お義兄様は官能小説家?!(仮)
3
「え…お義兄ちゃん…?きょう…りょく…?」
急に態度の変わったお義兄ちゃんに、あたしはぽかん、と間抜けに口を開けて見つめることしか出来なかった。
そんなあたしに、お義兄ちゃんはクツクツと笑いながら言う。
「そ、協力。オレ、実は今スランプなんだよねー…そろそろアシスタントが欲しいと思ってたんだ」
アシスタント。
とても作家らしい響きだが、漫画家ならともかく小説家にアシスタントなんて聞いたことがない。

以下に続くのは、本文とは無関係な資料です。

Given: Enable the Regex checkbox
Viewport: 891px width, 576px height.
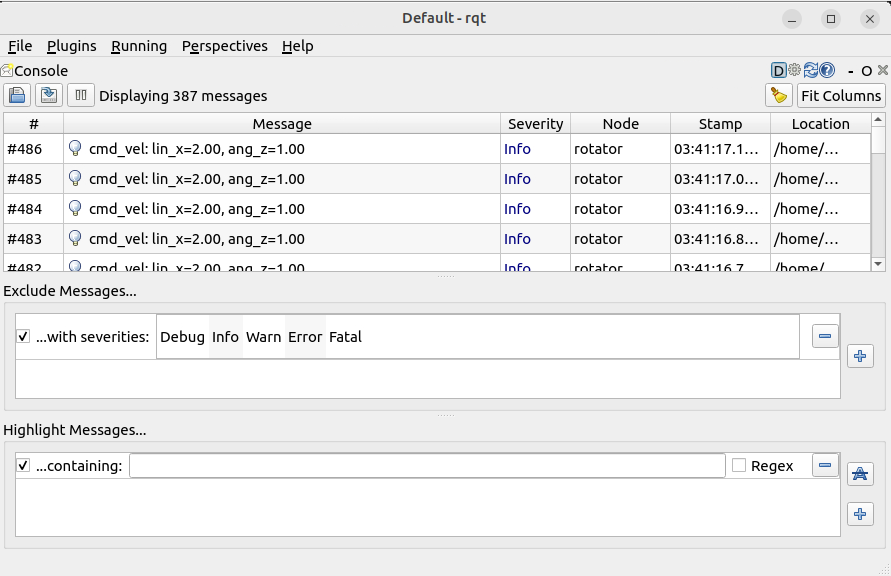Looking at the screenshot, I should point(739,466).
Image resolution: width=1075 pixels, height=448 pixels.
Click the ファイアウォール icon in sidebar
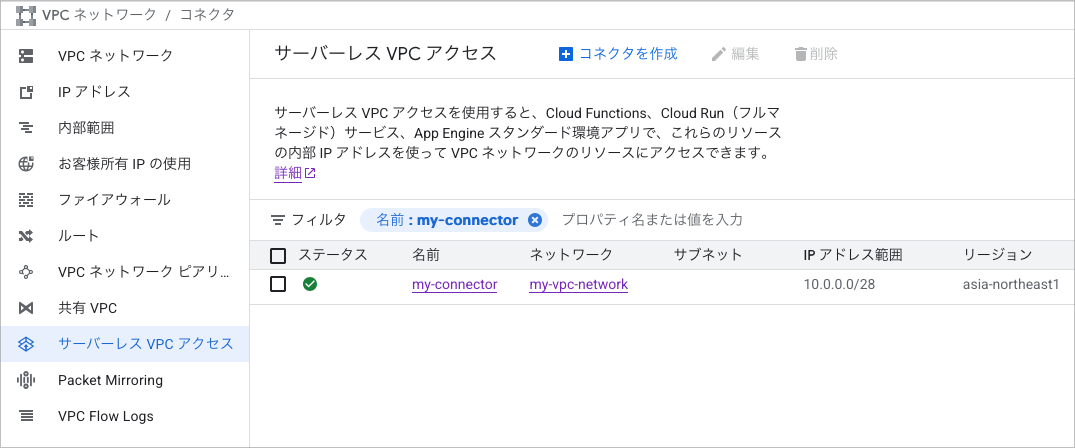point(26,200)
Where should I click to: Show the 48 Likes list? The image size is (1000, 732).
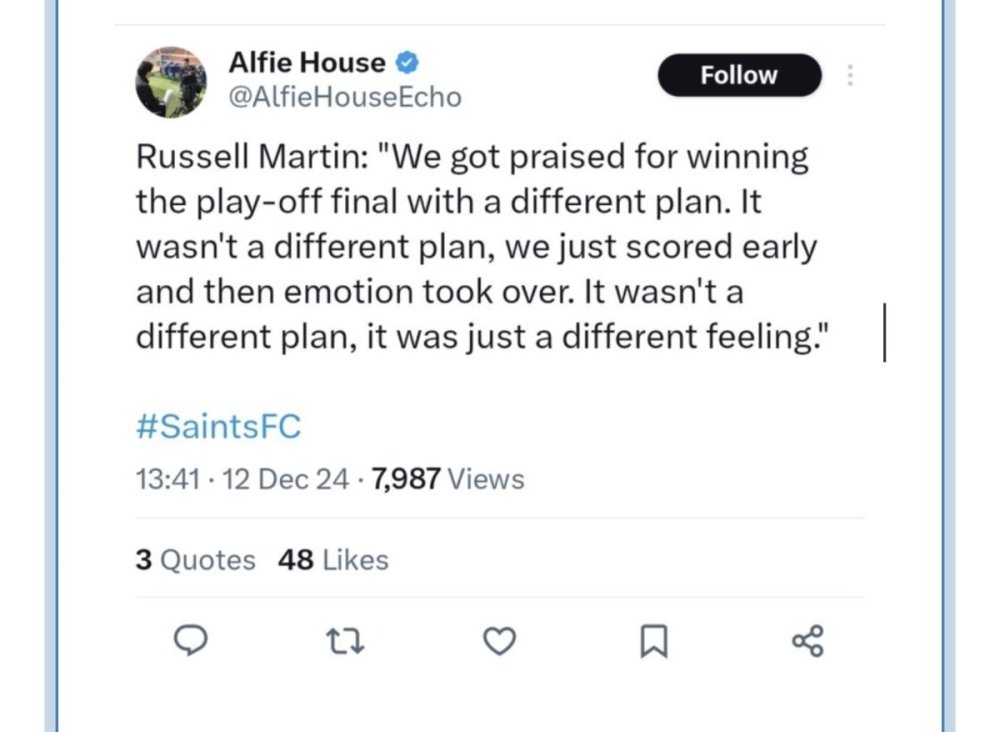[333, 560]
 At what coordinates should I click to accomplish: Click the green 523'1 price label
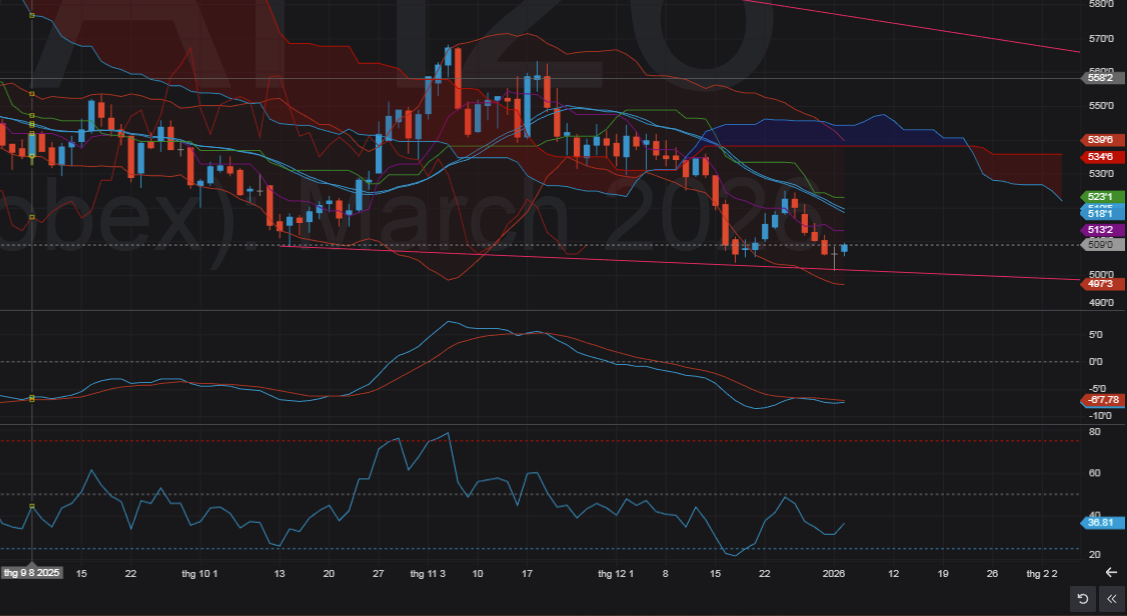[x=1102, y=197]
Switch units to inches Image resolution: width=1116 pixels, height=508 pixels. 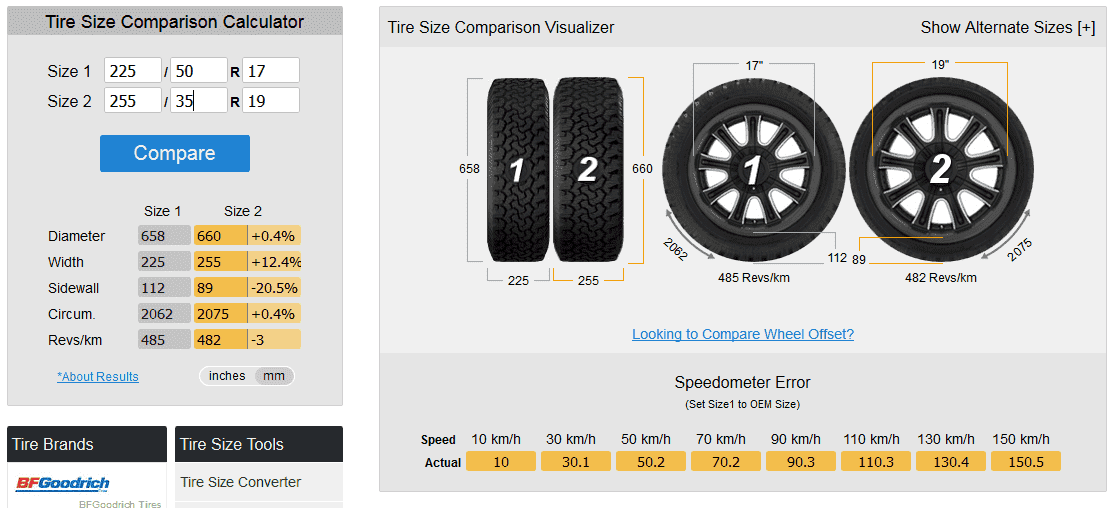pos(227,376)
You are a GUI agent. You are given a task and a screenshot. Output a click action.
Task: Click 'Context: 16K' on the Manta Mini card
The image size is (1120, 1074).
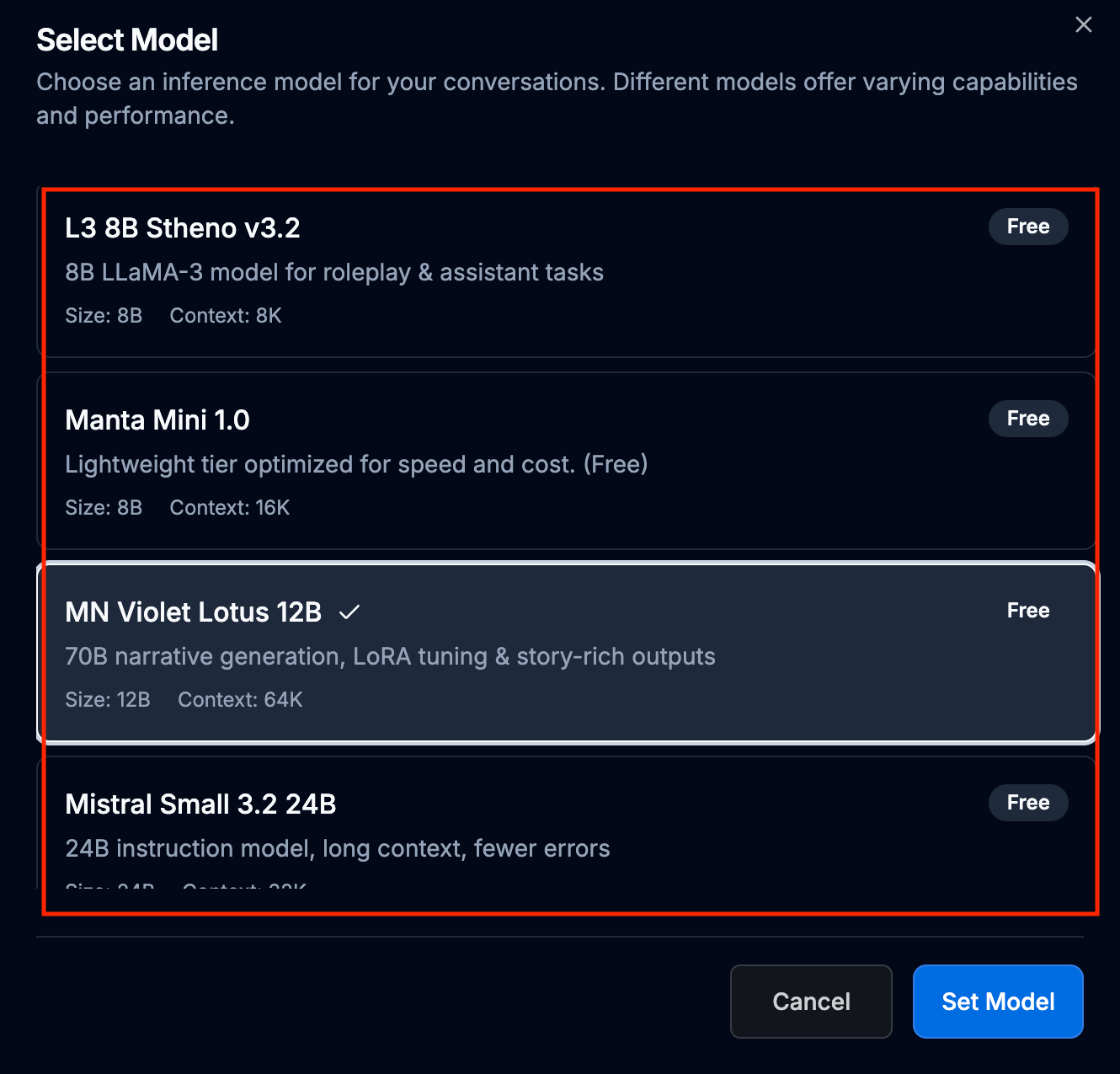[x=230, y=508]
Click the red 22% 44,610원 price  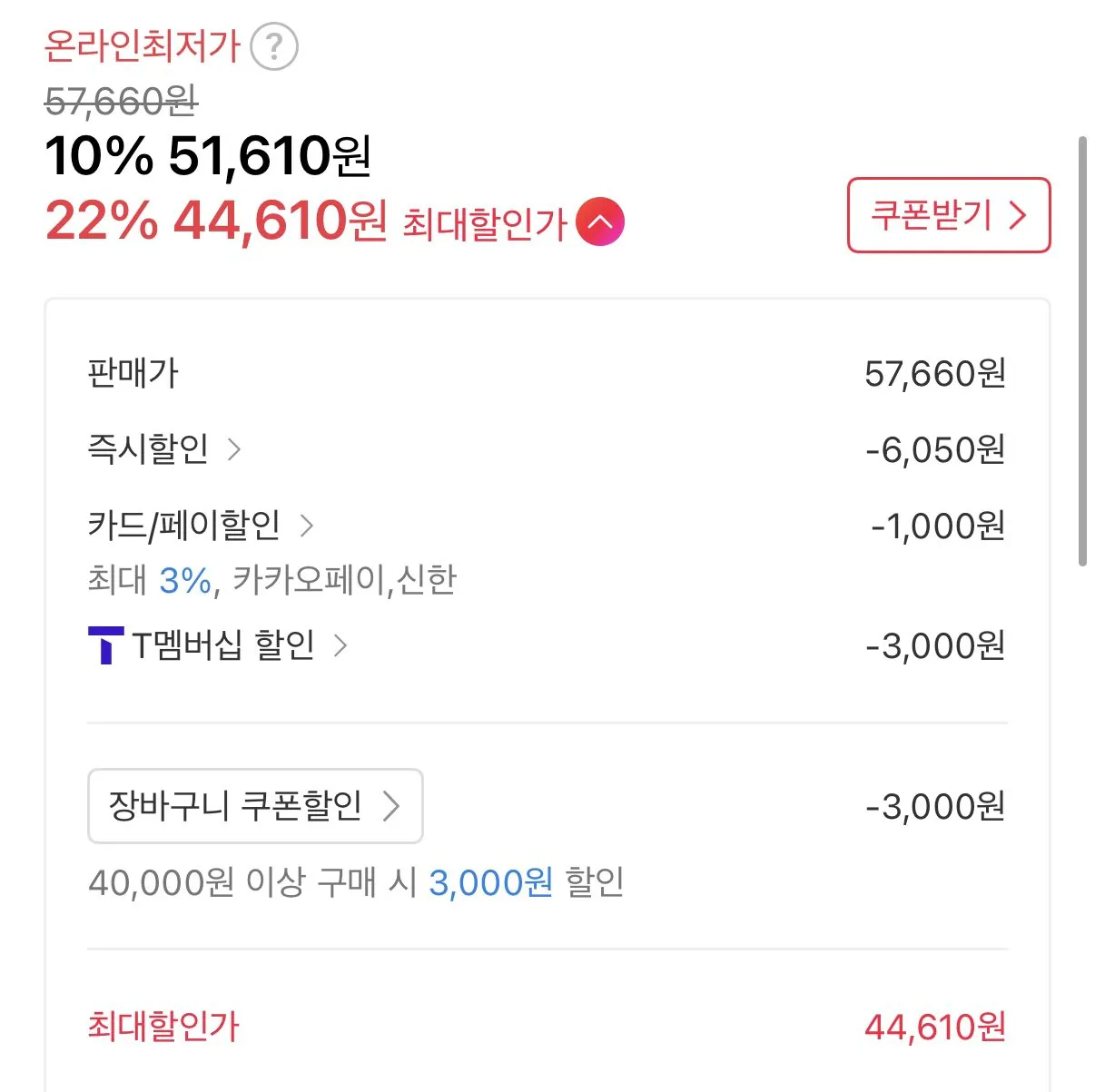pyautogui.click(x=216, y=221)
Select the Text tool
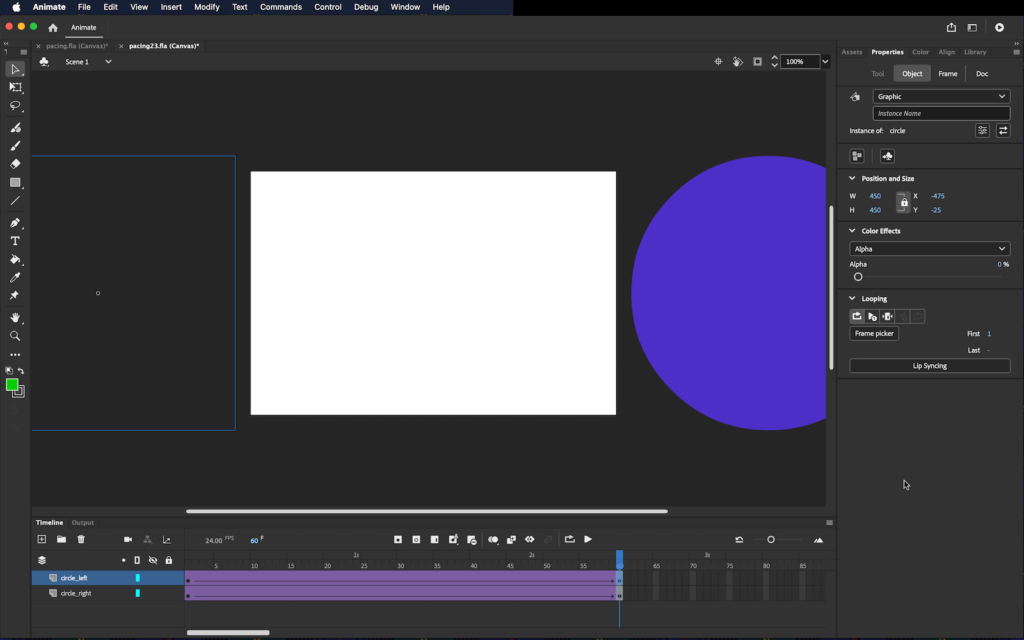The height and width of the screenshot is (640, 1024). (15, 241)
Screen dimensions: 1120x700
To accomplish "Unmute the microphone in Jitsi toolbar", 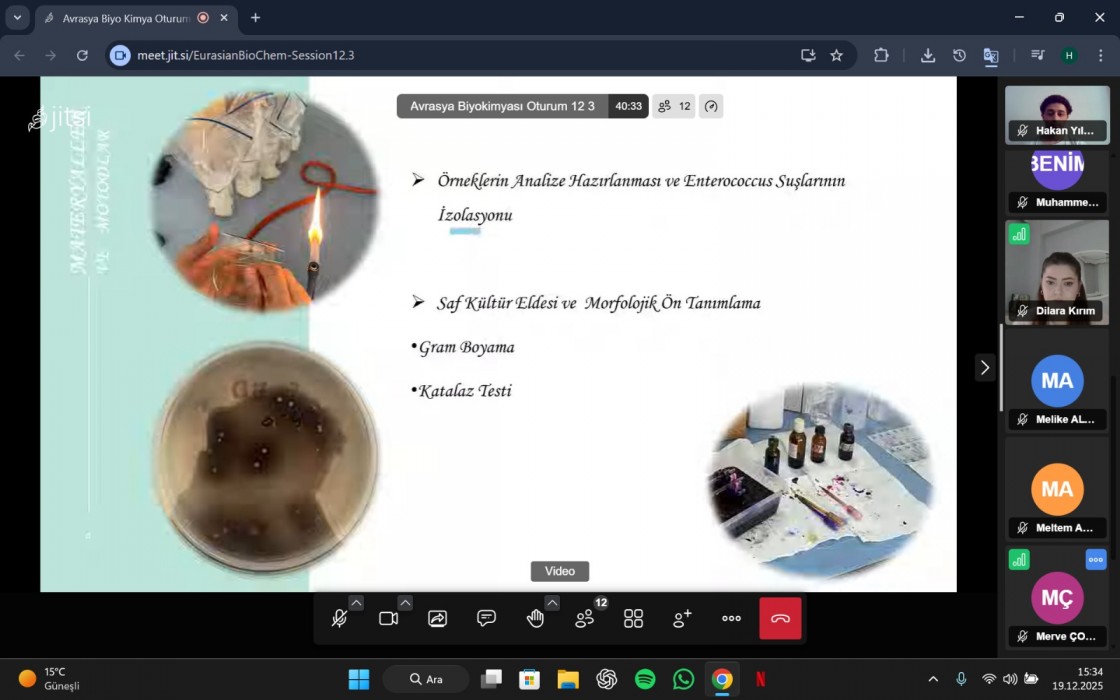I will pyautogui.click(x=340, y=619).
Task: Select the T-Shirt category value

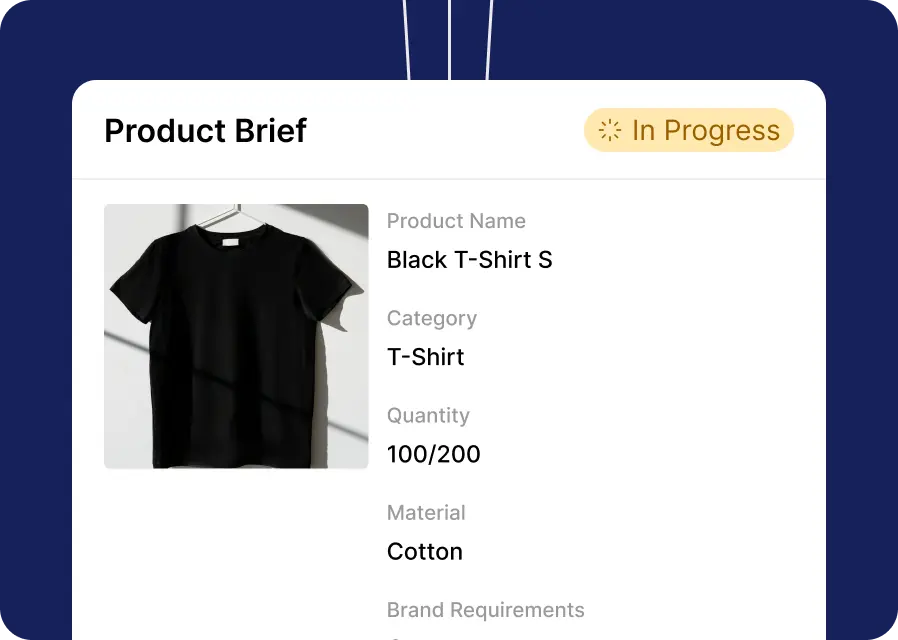Action: 426,357

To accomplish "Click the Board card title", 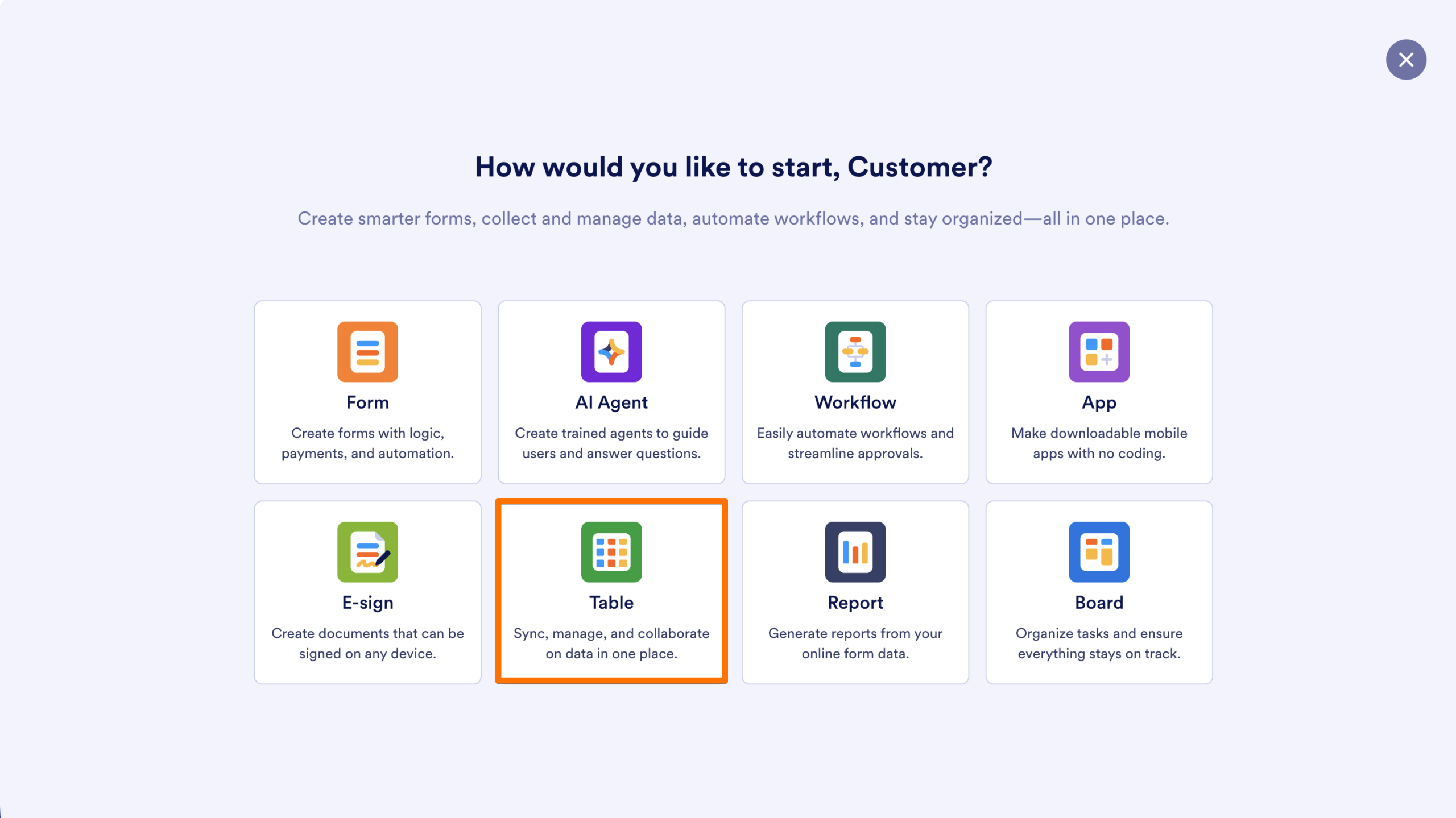I will 1099,603.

しかもお義兄ちゃんが書いているのは、信じられないがエッチな小説だ。
アシスタント、ということは、つまりー…
「…そう、オレとエッチなことしてよ、亜梨香」
「…ーッ!」
お義兄ちゃんはまるであたしの思考を読んだかのように、タイミングよくそう言う。
直球なその言葉に、あたしは思わず赤面してしまう。
「何赤くなってんの?亜梨香ももう18なんだから、それ位平気でしょ?…それともまさか、まだ処女なの?」
バカにしたようなその問いに、あたしは更に顔に熱が集中するのを感じた。
…そうだよ!18にもなって、彼氏どころかボーイフレンドの一人もいないよっ!
「へぇ…そうなんだ…」
お義兄ちゃんはあたしの答えも聞かずに確信したようで、クスクスとまるで嘲るかのように笑う。
それにますます恥ずかしくなって、あたしは何も言えずに俯く。
「ーじゃあ、オレが教えてあげるよ」
「ーえ…?」
お義兄ちゃんはひとしきり笑った後、あたしを真っ直ぐに見つめてそう言った。
「だから、オレが亜梨香に男を教えてあげる…」
お義兄ちゃんの端正な顔が、ぐっと近付いてくる。
それに思わず見惚れていたら、唇に柔らかなものが一瞬、触れた。